There are four distinct seasons:(i) the cold season (December-March); (ii) the hot season (April-May); (iii) the rainy season (June-September); and (iv) what is known as the season of the retreating S.W. monsoon (October-November). The mean temperatures range at Delhi from 50°F to 92°F, at Calcutta from 65°F to 86°F and at Madras from 75°F to 89°F Maximum temperatures of about 100°F. and 115°F. are reached during May in Madras and Delhi respectively. Annual rainfall varies widely; as little as four inches falls in the Thar desert, but parts of Assam experience more than 300 inches.

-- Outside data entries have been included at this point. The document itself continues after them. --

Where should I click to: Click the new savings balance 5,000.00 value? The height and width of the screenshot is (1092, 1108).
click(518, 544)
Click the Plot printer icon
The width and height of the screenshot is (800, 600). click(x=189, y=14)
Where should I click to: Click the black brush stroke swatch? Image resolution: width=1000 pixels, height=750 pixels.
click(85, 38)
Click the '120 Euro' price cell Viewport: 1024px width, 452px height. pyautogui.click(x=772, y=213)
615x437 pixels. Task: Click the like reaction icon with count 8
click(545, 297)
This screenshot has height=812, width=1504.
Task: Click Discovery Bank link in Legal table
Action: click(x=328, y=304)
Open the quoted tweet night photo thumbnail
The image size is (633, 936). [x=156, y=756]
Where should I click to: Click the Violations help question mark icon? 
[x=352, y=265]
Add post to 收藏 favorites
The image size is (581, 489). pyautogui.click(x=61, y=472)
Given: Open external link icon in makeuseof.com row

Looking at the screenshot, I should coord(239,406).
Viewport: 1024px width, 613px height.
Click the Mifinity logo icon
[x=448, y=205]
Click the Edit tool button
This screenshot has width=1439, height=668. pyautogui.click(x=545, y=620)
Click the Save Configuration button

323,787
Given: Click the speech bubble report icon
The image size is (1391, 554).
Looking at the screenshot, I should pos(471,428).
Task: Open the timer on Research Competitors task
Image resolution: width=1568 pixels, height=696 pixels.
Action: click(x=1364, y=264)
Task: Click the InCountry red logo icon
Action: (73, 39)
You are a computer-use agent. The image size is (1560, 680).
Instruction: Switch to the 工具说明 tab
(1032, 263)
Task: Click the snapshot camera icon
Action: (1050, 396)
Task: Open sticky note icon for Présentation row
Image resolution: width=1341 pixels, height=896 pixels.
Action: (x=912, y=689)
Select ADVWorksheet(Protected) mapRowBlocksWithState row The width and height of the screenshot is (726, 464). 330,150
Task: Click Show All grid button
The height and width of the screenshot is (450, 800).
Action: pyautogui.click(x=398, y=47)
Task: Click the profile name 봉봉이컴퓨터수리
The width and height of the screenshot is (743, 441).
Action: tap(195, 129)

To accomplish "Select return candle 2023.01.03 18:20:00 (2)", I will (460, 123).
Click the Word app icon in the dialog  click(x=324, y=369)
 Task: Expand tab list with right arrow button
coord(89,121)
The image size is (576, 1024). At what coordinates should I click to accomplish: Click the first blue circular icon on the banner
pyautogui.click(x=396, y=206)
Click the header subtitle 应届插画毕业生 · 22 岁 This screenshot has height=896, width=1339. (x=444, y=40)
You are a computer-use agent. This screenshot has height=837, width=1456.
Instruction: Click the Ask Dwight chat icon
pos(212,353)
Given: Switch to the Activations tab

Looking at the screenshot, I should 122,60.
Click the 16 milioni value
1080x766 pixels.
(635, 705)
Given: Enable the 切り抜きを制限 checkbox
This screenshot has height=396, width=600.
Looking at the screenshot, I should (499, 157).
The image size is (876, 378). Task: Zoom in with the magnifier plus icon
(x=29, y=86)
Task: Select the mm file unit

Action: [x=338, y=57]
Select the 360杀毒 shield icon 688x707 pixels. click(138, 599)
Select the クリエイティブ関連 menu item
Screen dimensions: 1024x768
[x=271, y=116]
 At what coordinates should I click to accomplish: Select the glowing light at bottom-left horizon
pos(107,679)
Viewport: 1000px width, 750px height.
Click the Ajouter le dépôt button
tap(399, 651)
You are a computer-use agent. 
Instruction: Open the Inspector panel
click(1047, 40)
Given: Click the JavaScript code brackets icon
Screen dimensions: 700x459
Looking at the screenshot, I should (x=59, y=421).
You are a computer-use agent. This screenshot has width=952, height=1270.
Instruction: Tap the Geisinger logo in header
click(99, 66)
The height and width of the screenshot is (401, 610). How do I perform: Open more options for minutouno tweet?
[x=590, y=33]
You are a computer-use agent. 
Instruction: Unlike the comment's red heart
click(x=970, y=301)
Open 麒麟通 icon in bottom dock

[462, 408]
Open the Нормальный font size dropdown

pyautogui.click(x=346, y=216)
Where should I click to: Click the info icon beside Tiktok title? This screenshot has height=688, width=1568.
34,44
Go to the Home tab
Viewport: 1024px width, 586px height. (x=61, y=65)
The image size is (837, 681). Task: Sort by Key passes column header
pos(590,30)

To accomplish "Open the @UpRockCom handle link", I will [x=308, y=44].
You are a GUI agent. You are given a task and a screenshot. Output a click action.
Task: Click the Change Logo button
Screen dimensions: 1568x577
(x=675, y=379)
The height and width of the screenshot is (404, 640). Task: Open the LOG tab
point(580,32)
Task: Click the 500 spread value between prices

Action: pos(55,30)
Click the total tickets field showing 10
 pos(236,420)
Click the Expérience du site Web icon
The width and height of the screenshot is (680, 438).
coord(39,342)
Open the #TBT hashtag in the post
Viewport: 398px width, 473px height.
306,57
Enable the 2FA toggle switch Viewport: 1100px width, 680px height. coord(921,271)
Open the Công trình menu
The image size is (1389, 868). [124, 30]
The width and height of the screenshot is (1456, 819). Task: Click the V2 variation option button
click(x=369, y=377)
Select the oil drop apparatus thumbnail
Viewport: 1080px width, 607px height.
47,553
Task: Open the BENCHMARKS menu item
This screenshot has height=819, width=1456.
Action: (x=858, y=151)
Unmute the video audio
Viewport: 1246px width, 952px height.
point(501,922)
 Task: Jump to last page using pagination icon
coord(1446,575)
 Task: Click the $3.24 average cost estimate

India is the world's second most populous country. A census is taken every ten years and at the time of the 1961 census the population was estimated to be 439 million, an increase of 20 per cent during the previous decade. The estimate for 1969 was 537.2 million, an increase of 22.8 per cent since 1961. The birth rate is about 39 per 1,000 (1968 figure), and the death rate about 12 per 1,000 (1967). The numbers of adherents to the main religions practised in India at the time of the census were: Hindus 366,500,000; Muslims 47,000,000; Christians 10,725,000; Sikhs 7,850,000; Buddhists 3,250,000 and Jains 2,000,000. Primary education is free but not yet universal. In the year 1964/65 there were 25,295,000 secondary school students. About 24 per cent of the population was literate according to the 1961 census, but estimates for 1968/69 showed about 78 per cent of children receiving some primary education. For further information about India see India, a Reference Annual, published by the Indian Ministry of Information and Broadcasting. An outline of the history and constitutional development of the Indian sub-continent prior to August 1947 may be found in the Commonwealth Office Year Book, 1967.